Java Text File Analyzer This is a simple command-line application built in Java that analyzes a given text file to provide various statistics, including word count, character count, line count, and a list of the most frequent words. The application is designed to be a portfolio piece showcasing core Java skills in file I/O, data structures, and object-oriented programming.
Features File Analysis: Counts lines, words, and characters in a specified file.
Word Frequency: Identifies the top 10 most frequent words in the document.
File Type Support: Natively handles plain text (.txt) files. With the inclusion of the Apache POI library, it can also process Microsoft Word (.docx) files.
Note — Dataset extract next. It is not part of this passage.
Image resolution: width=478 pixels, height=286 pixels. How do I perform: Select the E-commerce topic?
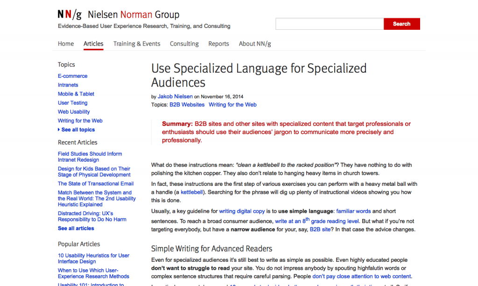[x=72, y=76]
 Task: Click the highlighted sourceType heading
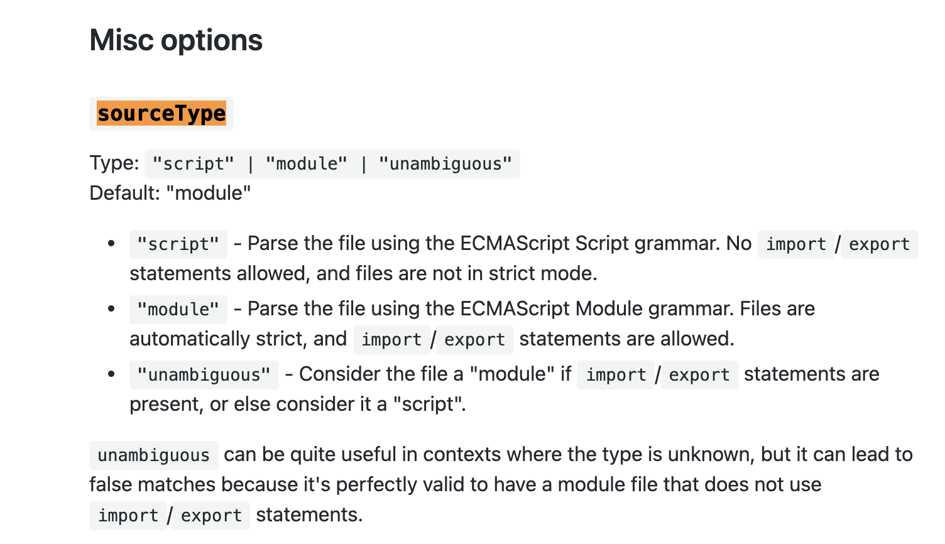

Command-Line Interface: Provides a simple, interactive interface for users to input a file path and view the results.
Prerequisites To run this application, you need to have the following installed:
Java Development Kit (JDK) 8 or later
For .docx file analysis, you also need the Apache POI library and its dependencies. You can download the necessary JAR files from the official Apache POI website.
How to Run Save the Files: Ensure you have the three Java files (Main.java, FileAnalyzer.java, and FileAnalyzerResults.java) in the same directory.
Setup for .docx files: If you plan to analyze .docx files, create a folder (e.g., libs) and place all the Apache POI JARs inside it.
Compile the Code: Open your terminal or command prompt, navigate to the project directory, and compile the code.
For .txt files only:
javac *.java
For .txt and .docx files (using Apache POI):
javac -cp "libs*;." *.java
javac -cp "libs/*:." *.java
Run the Application: Execute the Main class.
For .txt files only:
java Main
For .txt and .docx files:
java -cp "libs*;." Main
java -cp "libs/*:." Main
The application will then prompt you to enter the path to the file you want to analyze.
Code Structure Main.java: The entry point of the application. It handles user input, file path validation, and displaying the analysis results.
FileAnalyzer.java: The core logic of the program. This class reads the file content, performs the various counts, and determines the most frequent words. It is designed to handle both .txt and .docx files.
FileAnalyzerResults.java: A simple data container (POJO) to store the results of the analysis, making it easy to pass the data between classes.